Just a Thought - A Holy Thursday Church.

I was not baptised in the name of any pope or any group of bishops or any faction. I was baptised 'In the Source of all Being, the Eternal Word, and the Holy Spirit'. And I was baptised so serve.

'He poured water into a basin and began to wash the disciples' feet, drying them with a towel that he was wearing....'If I, then the Lord and Master, have washed your feet, you should wash each other's feet. I have given you an example so that you may copy what I have done for you' (John 13: 4-5, 13-15)

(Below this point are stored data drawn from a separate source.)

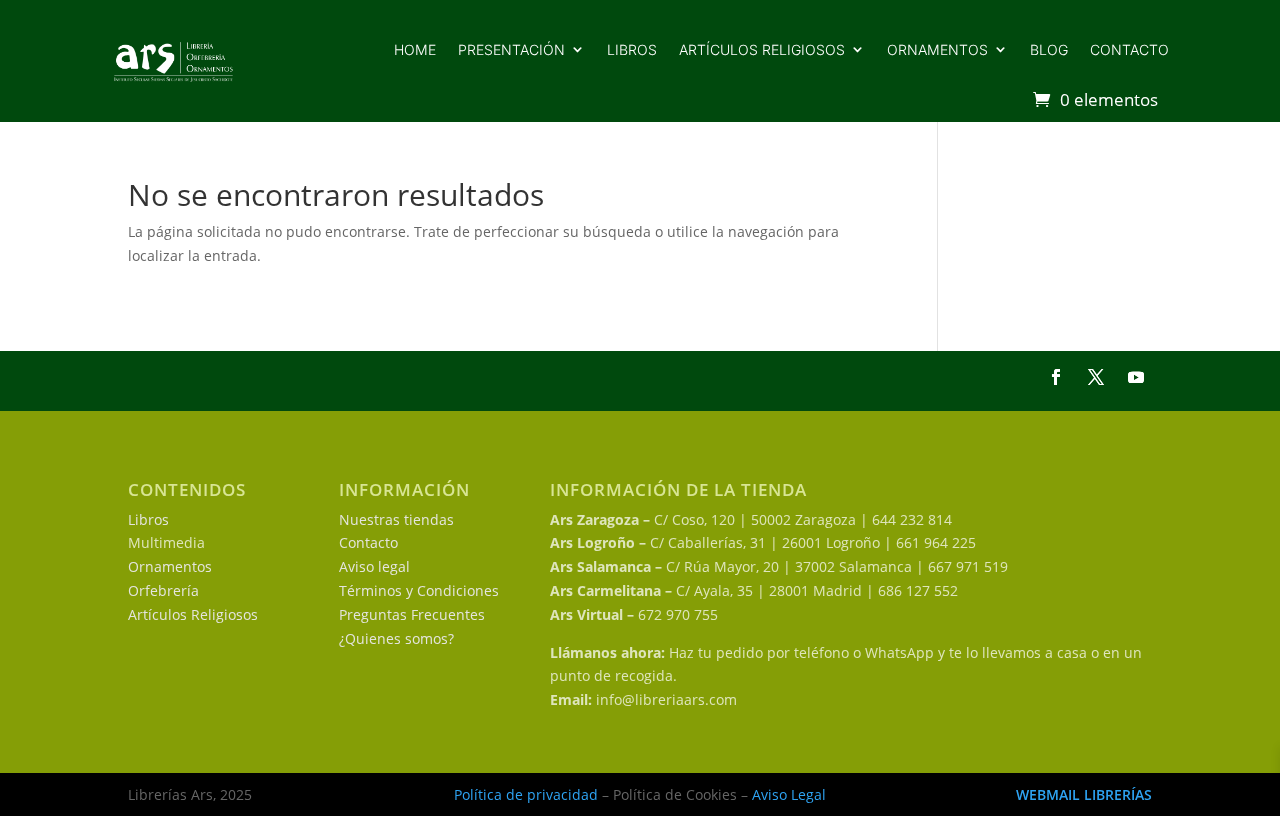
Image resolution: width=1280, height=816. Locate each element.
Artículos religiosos (762, 49)
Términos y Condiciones (419, 590)
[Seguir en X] (1096, 377)
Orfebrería (163, 590)
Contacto (1129, 49)
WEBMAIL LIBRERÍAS (1084, 794)
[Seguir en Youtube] (1136, 377)
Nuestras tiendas (396, 519)
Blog (1049, 49)
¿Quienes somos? (396, 638)
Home (415, 49)
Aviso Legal (789, 794)
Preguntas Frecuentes (412, 614)
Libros (632, 49)
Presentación (511, 49)
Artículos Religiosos (193, 614)
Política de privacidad (526, 794)
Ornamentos (937, 49)
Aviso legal (374, 566)
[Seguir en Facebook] (1056, 377)
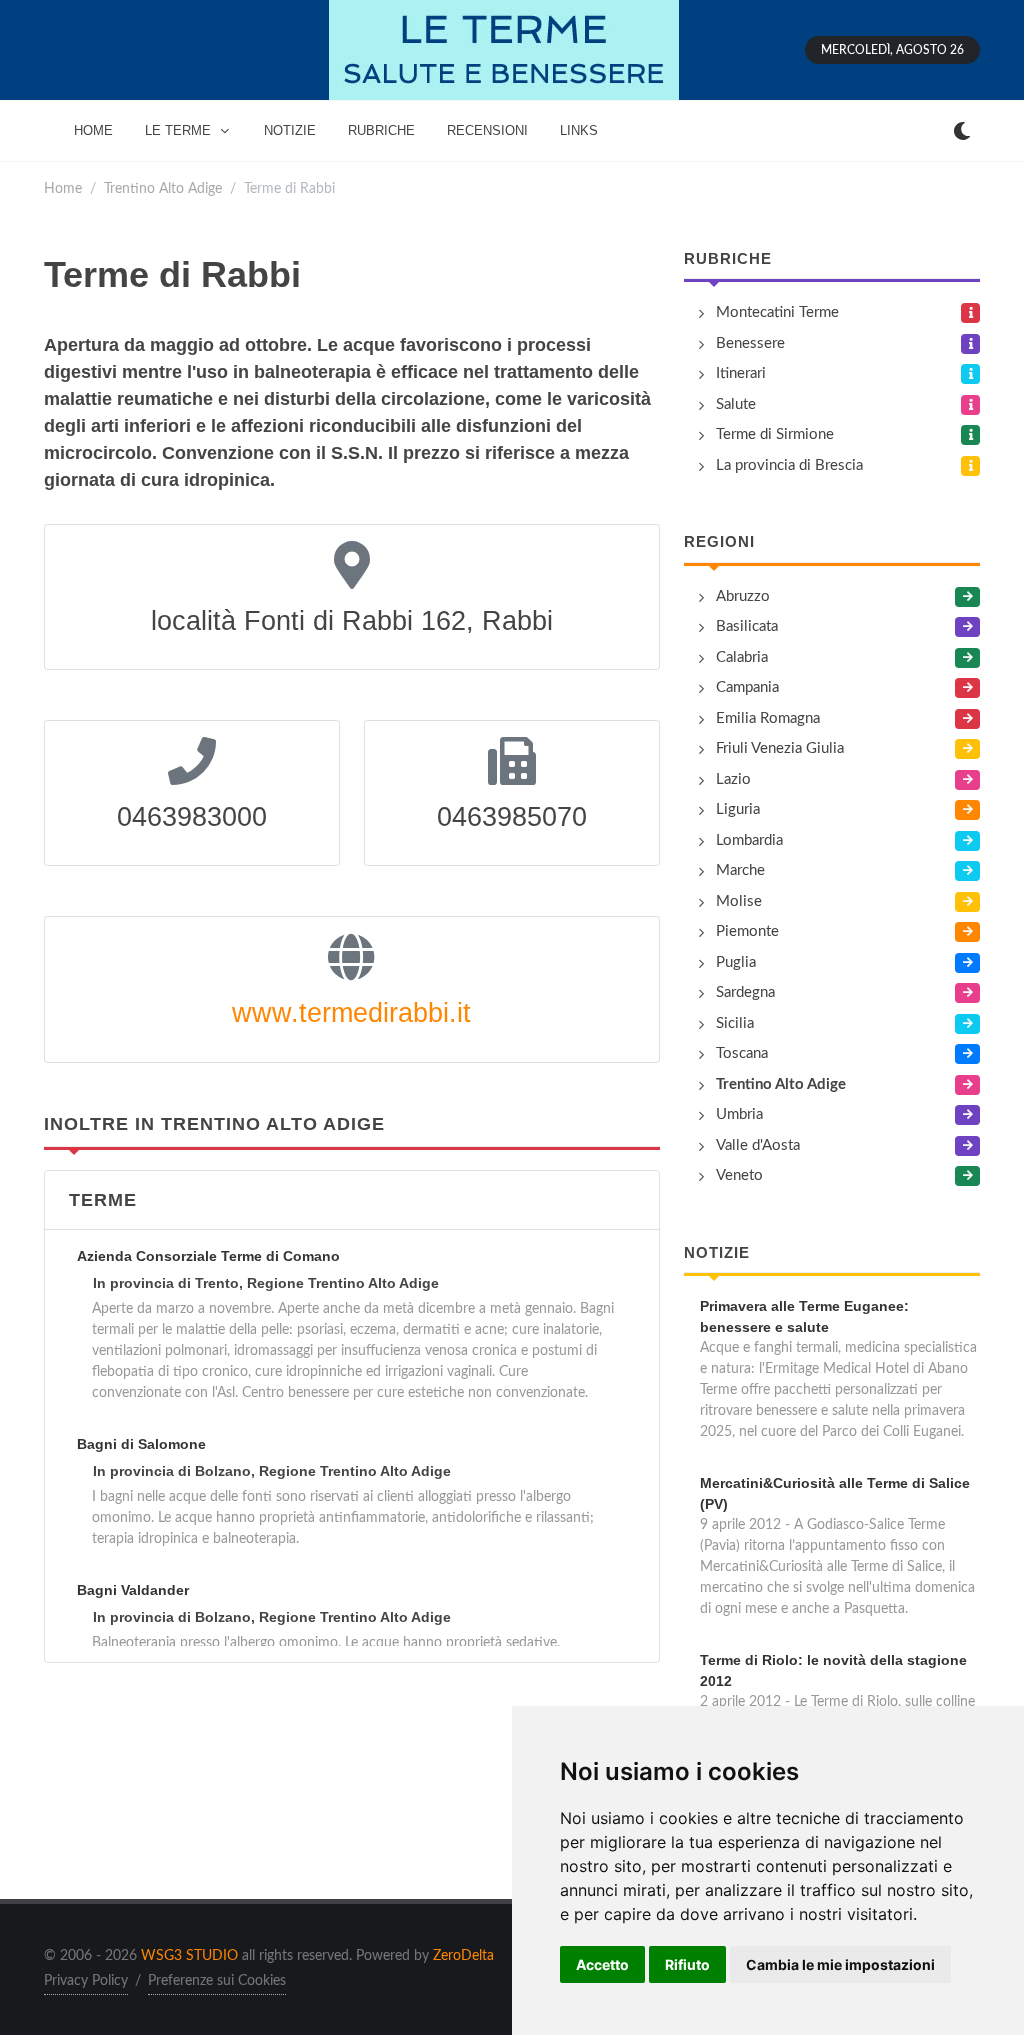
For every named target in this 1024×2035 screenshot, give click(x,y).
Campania (747, 687)
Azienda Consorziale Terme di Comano (208, 1256)
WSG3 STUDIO (189, 1956)
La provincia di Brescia (789, 465)
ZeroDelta (463, 1956)
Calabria (742, 657)
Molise (739, 901)
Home (63, 188)
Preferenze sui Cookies (217, 1981)
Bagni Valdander (133, 1590)
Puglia (736, 962)
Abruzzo (743, 596)
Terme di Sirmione (775, 434)
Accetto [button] (602, 1964)
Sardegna (745, 992)
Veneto (739, 1175)
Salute (736, 404)
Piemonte (747, 931)
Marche (740, 870)
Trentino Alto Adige (163, 188)
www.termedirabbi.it (351, 1013)
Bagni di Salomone (141, 1444)
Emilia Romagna (768, 718)
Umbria (739, 1114)
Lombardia (749, 840)
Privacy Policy (86, 1981)
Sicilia (735, 1023)
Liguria (738, 809)
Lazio (733, 779)
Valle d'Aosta (758, 1145)
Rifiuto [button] (687, 1964)
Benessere (750, 343)
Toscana (742, 1053)
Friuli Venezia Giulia (780, 748)
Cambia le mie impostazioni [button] (840, 1964)
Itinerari (741, 373)
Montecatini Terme (777, 312)
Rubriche (728, 258)
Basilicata (747, 626)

John the evangelist does not recount the kind of story of the Last Supper that we find in the other gospels. There is no breaking of bread and sharing of a cup of wine. In its place we have an account of Jesus on his knees and washing the feet of his disciples - the function of a domestic slave.  This 'becoming a slave and washing of feet' is the template for Christian leadership: to serve from a place of humility and vulnerability. That is a place we don't like to visit. This self-emptying nature of a Holy Thursday Christian community has been hijacked by a pervasive and self-serving clericalism/ hierarchicalism.   This 'cancer of clericalism' has been tackled head on by Pope Francis. His criticism of church leaders is redolent of Christ's words to the Scribes and Pharisees: 'Woe to you who have the psychology of princes. Woe to you who are concerned with appearances, the colour of vestments and honorific titles. Woe to you careerists who abandon pastoral service and limit yourselves to bureaucracy and personal gain'.

Instead of being a church of the people, by the people and for the people, we have evolved into a generally unaccountable corporation run by careerists. Our systematic abuse of power, and the exclusion of so many people, has all but eroded our capacity to speak with credibility to the people of the marketplace. The 'men only' sign above the places of governance only serves to further diminish this voice.  'Catholicism is not an intellectual system. It is not a collection of dogmas. Catholicism is an encounter; a love story; an event.' (Benedict XV1). That being so, then a church of the clergy, by the clergy and for the clergy, is not where our future lies; and it never will be.

A church that professes Jesus to be its first love must move to the margins and befriend the poorest and learn from them (Jean Vanier).  A church that professes Jesus' leadership as its cornerstone must humbly kneel at the foot of humanity and serve it. This is our most natural disposition because it is Jesus'. That our institution has lost sight of this must be of great concern to all adult thinking Catholics.  A tremendous struggle is taking place now, and mainly so because those in power won't easily give up the privileges it bestows. In our clamour for 'honour at banquets and the most important seats' we have forgotten our place.

And what is our place? John the Baptist said it best: 'In order for Christ to increase, I must decrease'.

We are the towel people,

Soothers, cleansers, healers

of feet tired and sore and cut from the journey.